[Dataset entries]
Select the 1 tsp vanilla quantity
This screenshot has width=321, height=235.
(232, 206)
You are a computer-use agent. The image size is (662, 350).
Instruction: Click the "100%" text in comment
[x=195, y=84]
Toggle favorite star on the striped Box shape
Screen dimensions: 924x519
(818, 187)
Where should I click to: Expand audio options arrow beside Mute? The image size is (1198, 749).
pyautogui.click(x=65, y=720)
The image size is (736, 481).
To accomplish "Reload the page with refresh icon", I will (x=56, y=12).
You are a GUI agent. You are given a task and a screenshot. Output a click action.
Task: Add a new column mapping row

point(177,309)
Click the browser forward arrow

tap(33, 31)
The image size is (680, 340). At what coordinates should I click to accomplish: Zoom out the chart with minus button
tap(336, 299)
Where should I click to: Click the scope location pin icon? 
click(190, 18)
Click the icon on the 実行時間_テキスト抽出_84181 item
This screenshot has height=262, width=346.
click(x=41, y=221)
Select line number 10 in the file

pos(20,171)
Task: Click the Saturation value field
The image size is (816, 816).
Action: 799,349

PROBLEM DETAILS:
Please find every line in the records that contains the word "agent", and copy it out.

RESPONSE AREA:
You are a computer-use agent. The image size is (662, 350).
You are a GUI agent. You are given a task and a screenshot. Output a click action.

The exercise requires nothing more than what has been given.